If it was a walk away split it takes 28~32 days for queen to lay. Depending on the weather. With a little luck she is still there. Is there any capped brood near remaining queen cells? There should be. The queen emerges 5 days earlier than worker bees. If no brood the queen cells are probably no good. Give it another frame of brood and check in a week.
Give them time for a queen to mate and start laying John. Nature doesn’t always happen when we want it to. So far you have done what I would do, and I seldom see the queen in my inspections but just look for proof she is there and active.
Regards
I didn’t notice any evidence of them.
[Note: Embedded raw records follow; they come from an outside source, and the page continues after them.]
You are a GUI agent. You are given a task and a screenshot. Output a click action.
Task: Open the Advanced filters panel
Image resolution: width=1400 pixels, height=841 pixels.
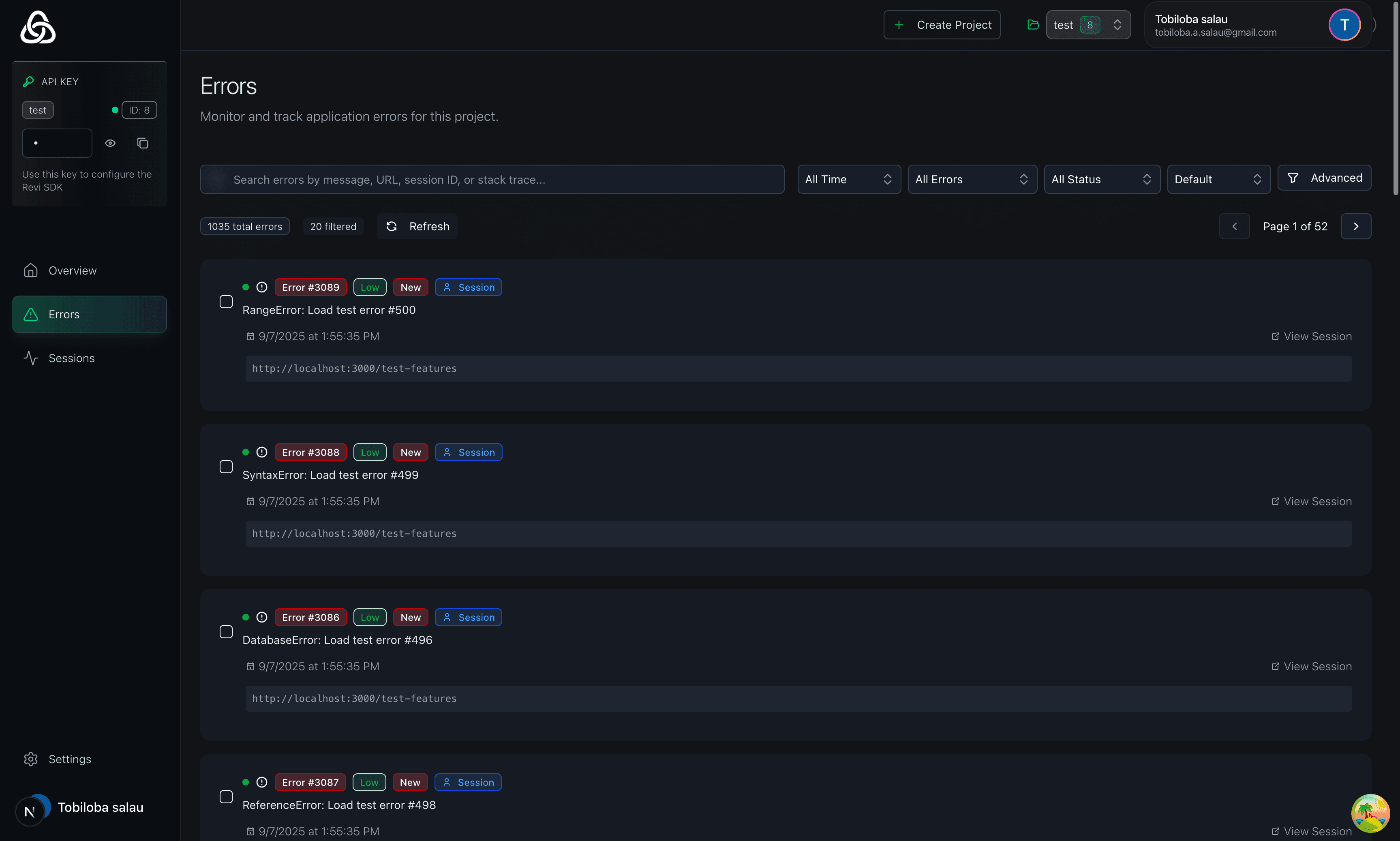pos(1324,177)
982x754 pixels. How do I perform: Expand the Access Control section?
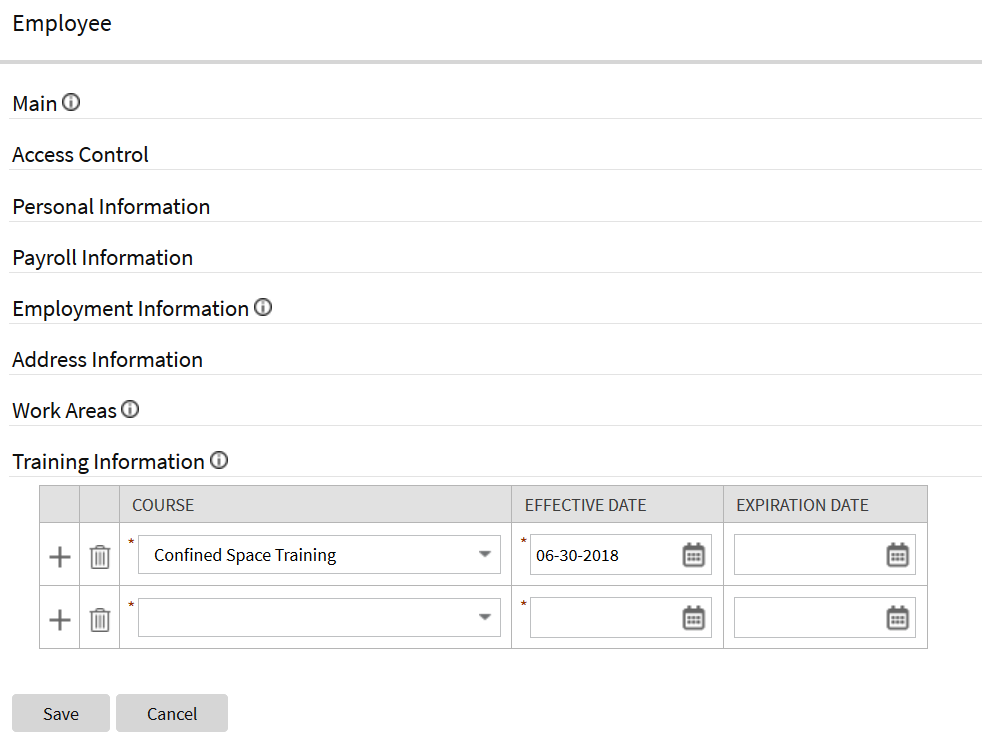point(80,154)
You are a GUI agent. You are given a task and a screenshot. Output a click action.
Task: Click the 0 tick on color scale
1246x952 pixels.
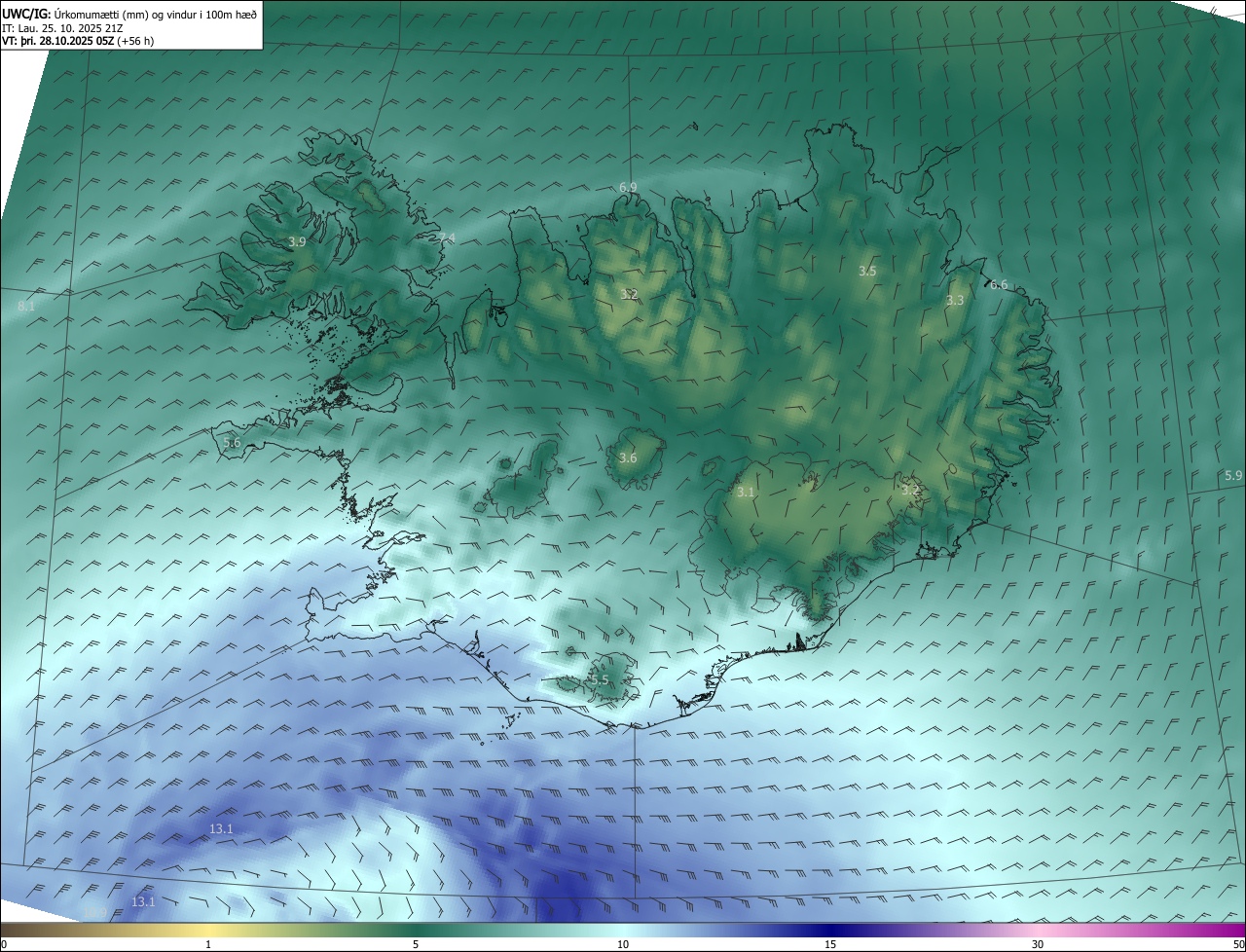click(x=4, y=944)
The more I think about it was closer to ten days since the last inspection. The capped brood that hasn’t emerged was from the frame that I added. There were some young larvae not capped on the frame too. Just an odd hive I guess. I have about a month and a half to two months left of weather for the girls to collect nectar and pollen. Fall flow and that’s it then right into winter. I have taken all of my supers off at the end of August and let me store anything they gather in September to fill up the hive for winter.
@Bubba the queen was laying. Just not very much. I noticed there wasn’t a lot of pollen in the hive so I gave them pollen patties and they devoured it. I put in another one when I looked at the hive two days ago. I am guessing I either rolled the queen or something else happened.
As I said John, you are doing it as I would approach it. If after another week if you can’t find eggs I would add a frame of eggs and if the hive is queenless they will make a new queen. If you add a frame of brood to make a queen leave the hive alone for 4 weeks then there should be a new queen and laying well by then.
Regards
Update: Well none of the cells that were made produced a laying queen so I ended up using the newspaper method and joined the two colonies together. I got a new queen and put her into the other weak hive I had. She has been in a little over two weeks and is laying like a champ. With the boost of bees from the other hive that should hopefully help get them thru the winter.